Entry Size Calculation¶
fn entry_size(key: &[u8], value: &[u8]) -> usize {
// Key size
key.len() +
// Value size
value.len() +
// Skiplist node overhead (pointer + level array)
std::mem::size_of::<usize>() * 4 // 4 pointers average (levels 0-3)
}
Why 4 pointers? - Skiplist levels are probabilistic: ½ chance of level 1, ¼ for level 2, etc. - Expected value: 1 + 0.5 + 0.25 + 0.125 + ... ≈ 2 - Conservative estimate: 4 pointers (32 bytes on 64-bit)
Size Tracking¶
pub struct Memtable {
skiplist: SkipList<Vec<u8>, Vec<u8>>,
/// Atomic counter of total bytes (keys + values + overhead)
size: AtomicUsize,
/// Number of entries (for metrics)
entry_count: AtomicU64,
}
impl Memtable {
pub fn insert(&self, key: Vec<u8>, value: Vec<u8>) {
let entry_size = Self::entry_size(&key, &value);
self.skiplist.insert(key, value);
// Update counters atomically
self.size.fetch_add(entry_size, Ordering::Relaxed);
self.entry_count.fetch_add(1, Ordering::Relaxed);
}
pub fn total_size(&self) -> usize {
self.size.load(Ordering::Relaxed)
}
}
Why Ordering::Relaxed?
- Size counter doesn't need strict ordering (approximate is fine)
- Rotation check happens with mutex (sequential consistency guaranteed there)
- Relaxed atomics are faster (no memory fence overhead)
Concurrent Access Patterns¶
Single Writer, Multiple Readers (SWMR)¶
Write path:
// Thread 1: put("a", "1")
self.active_memtable.insert("a", "1"); // Lock-free
// Thread 2: put("b", "2") (concurrent)
self.active_memtable.insert("b", "2"); // Lock-free, no contention
Read path:
// Thread 3: get("a")
self.active_memtable.get("a"); // Lock-free, concurrent with writes
// Thread 4: get("c")
self.active_memtable.get("c"); // Lock-free, concurrent with everything
Rotation (rare):
// Thread 1: Rotation triggered
let _guard = self.rotation_lock.lock(); // Mutex (blocks other rotations)
self.active_memtable = new_memtable; // Atomic pointer swap
drop(_guard); // Release lock
Linearizability¶
Guarantee: All operations appear to execute atomically in some sequential order.
Example:
Thread 1: put("x", "1") [starts at t=0, completes at t=5]
Thread 2: get("x") [starts at t=3, completes at t=7]
Linearization point for put: t=2 (insert into skiplist)

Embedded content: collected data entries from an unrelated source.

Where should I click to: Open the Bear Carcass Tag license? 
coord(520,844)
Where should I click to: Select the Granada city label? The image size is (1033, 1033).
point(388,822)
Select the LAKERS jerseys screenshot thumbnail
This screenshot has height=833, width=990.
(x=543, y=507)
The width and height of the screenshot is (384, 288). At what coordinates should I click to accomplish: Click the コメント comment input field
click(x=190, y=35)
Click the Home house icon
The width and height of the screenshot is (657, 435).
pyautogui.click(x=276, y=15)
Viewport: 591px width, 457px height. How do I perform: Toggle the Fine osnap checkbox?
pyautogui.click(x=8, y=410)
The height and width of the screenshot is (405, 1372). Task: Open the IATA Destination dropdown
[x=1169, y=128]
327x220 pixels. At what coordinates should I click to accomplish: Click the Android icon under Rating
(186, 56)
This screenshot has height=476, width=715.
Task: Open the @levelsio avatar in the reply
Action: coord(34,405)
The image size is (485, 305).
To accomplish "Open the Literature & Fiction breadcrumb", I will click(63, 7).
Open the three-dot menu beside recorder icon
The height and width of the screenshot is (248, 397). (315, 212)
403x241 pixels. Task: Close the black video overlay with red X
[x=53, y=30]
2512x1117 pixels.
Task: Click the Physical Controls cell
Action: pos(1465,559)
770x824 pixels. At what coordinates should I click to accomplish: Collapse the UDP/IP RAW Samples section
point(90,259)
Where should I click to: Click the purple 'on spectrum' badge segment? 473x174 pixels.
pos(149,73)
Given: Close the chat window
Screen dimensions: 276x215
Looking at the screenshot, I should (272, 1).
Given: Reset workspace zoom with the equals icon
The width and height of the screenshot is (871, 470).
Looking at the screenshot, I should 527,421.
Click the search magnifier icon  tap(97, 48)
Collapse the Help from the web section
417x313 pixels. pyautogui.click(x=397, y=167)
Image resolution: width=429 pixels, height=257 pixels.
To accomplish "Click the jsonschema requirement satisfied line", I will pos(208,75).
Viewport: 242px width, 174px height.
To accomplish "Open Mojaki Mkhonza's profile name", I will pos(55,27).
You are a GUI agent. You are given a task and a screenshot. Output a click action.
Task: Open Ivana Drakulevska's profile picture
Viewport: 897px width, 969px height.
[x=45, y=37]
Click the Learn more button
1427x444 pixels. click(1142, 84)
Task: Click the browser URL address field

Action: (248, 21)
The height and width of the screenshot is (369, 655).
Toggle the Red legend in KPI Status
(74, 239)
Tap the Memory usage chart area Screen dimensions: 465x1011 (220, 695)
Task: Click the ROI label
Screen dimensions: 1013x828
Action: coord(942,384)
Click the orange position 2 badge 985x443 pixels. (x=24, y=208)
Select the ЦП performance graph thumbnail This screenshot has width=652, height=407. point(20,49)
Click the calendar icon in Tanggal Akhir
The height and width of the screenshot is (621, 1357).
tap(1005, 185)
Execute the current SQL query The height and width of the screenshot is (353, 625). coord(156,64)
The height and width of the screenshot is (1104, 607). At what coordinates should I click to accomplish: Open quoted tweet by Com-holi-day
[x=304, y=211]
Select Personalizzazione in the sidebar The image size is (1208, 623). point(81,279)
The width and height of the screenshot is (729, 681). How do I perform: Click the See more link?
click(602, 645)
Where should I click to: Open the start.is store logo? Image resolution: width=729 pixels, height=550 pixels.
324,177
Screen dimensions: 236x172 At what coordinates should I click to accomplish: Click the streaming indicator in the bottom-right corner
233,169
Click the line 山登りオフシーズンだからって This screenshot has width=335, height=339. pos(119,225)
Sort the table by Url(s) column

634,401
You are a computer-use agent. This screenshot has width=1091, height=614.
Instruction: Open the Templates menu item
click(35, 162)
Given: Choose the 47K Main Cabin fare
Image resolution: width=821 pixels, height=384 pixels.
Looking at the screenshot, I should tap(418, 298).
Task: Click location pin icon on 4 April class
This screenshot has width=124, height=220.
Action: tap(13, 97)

Linearization point for get: t=4 (skiplist search)
Because t=4 > t=2, get MUST see "1" (not None)
Crossbeam-skiplist guarantees: - Inserts are linearizable at the moment the node is visible - Reads are linearizable at the moment the search completes - No torn reads (always see consistent key-value pairs)
Performance Characteristics¶
Write Performance¶
Benchmark (64 MB memtable, 1 KB entries):
Operation Latency (p50) Latency (p95) Throughput
─────────────────────────────────────────────────────────────
put (no flush) 50ns 120ns 20M ops/sec
put (with flush) 1.2ms 2.1ms 800 ops/sec
delete 50ns 120ns 20M ops/sec
Interpretation: - Memtable inserts are extremely fast (50ns = 20M ops/sec) - Flush dominates latency (1-2ms due to WAL fsync) - No performance difference between put and delete (both skiplist inserts)
Memory Overhead¶
Per-entry overhead:
Key: 16 bytes (e.g., "user:12345678")
Value: 1 KB
Skiplist overhead: 32 bytes (4 pointers × 8 bytes)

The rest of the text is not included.